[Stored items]
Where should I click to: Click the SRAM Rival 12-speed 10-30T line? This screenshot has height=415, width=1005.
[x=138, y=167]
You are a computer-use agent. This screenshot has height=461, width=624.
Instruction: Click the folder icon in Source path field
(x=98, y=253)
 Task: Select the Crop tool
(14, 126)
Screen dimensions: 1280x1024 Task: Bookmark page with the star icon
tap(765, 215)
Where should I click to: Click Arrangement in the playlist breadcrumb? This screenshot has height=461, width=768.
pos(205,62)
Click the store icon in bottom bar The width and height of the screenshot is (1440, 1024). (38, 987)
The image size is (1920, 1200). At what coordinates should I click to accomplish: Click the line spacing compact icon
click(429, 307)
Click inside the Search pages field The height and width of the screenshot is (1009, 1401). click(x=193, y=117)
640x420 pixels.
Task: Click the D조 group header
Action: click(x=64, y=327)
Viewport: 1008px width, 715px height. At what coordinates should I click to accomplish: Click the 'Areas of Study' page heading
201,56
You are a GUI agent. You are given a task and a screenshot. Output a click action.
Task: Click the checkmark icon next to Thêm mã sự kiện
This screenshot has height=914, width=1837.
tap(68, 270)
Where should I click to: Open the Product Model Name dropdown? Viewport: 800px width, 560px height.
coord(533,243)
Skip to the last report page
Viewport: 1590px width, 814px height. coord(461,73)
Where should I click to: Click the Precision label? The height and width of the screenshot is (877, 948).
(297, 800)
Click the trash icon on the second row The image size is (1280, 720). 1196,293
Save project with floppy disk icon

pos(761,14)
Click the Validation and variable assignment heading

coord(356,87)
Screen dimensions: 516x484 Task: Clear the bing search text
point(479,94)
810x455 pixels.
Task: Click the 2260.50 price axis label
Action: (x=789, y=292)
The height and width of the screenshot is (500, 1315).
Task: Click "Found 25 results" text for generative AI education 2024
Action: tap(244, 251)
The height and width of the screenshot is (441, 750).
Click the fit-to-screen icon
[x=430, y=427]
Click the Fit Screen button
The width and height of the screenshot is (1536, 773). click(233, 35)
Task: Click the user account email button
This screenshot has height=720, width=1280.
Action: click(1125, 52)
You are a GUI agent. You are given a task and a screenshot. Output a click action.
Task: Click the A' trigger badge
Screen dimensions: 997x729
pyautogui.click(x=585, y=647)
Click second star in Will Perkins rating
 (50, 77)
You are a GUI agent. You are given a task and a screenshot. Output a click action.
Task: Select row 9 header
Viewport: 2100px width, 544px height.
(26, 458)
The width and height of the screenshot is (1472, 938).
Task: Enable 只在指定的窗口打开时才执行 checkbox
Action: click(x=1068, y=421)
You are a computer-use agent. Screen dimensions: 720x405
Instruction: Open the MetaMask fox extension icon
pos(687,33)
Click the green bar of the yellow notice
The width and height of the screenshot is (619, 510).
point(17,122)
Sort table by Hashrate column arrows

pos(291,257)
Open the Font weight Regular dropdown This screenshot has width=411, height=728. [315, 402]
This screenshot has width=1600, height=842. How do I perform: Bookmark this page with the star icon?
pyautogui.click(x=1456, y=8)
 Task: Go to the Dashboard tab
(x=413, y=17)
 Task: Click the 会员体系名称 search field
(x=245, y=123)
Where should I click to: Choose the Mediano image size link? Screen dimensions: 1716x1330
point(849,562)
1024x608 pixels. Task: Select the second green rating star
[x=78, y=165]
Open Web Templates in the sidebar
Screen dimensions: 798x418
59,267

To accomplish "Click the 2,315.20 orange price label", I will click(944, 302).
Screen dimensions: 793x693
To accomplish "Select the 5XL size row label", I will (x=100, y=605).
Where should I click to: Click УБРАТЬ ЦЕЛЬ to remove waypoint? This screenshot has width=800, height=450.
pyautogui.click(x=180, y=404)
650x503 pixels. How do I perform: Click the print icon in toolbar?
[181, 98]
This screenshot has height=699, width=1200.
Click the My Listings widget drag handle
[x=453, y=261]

● THE TASK
All lines from the beginning of the entries through the line marked "Click the trash" are to be output exactly; nothing else belongs in the answer.

● RESULT OF THE EXERCISE
Where should I click to: Click the SRAM Rival 12-speed 10-30T line? This screenshot has height=415, width=1005.
[x=138, y=167]
You are a computer-use agent. This screenshot has height=461, width=624.
Instruction: Click the folder icon in Source path field
(x=98, y=253)
 Task: Select the Crop tool
(14, 126)
Screen dimensions: 1280x1024 Task: Bookmark page with the star icon
tap(765, 215)
Where should I click to: Click Arrangement in the playlist breadcrumb? This screenshot has height=461, width=768.
pos(205,62)
Click the store icon in bottom bar The width and height of the screenshot is (1440, 1024). (38, 987)
The image size is (1920, 1200). At what coordinates should I click to accomplish: Click the line spacing compact icon
click(429, 307)
Click inside the Search pages field The height and width of the screenshot is (1009, 1401). click(x=193, y=117)
640x420 pixels.
Task: Click the D조 group header
Action: click(x=64, y=327)
Viewport: 1008px width, 715px height. At what coordinates should I click to accomplish: Click the 'Areas of Study' page heading
201,56
You are a GUI agent. You are given a task and a screenshot. Output a click action.
Task: Click the checkmark icon next to Thêm mã sự kiện
This screenshot has height=914, width=1837.
tap(68, 270)
Where should I click to: Open the Product Model Name dropdown? Viewport: 800px width, 560px height.
coord(533,243)
Skip to the last report page
Viewport: 1590px width, 814px height. coord(461,73)
Where should I click to: Click the Precision label? The height and width of the screenshot is (877, 948).
(297, 800)
Click the trash icon on the second row The image size is (1280, 720). 1196,293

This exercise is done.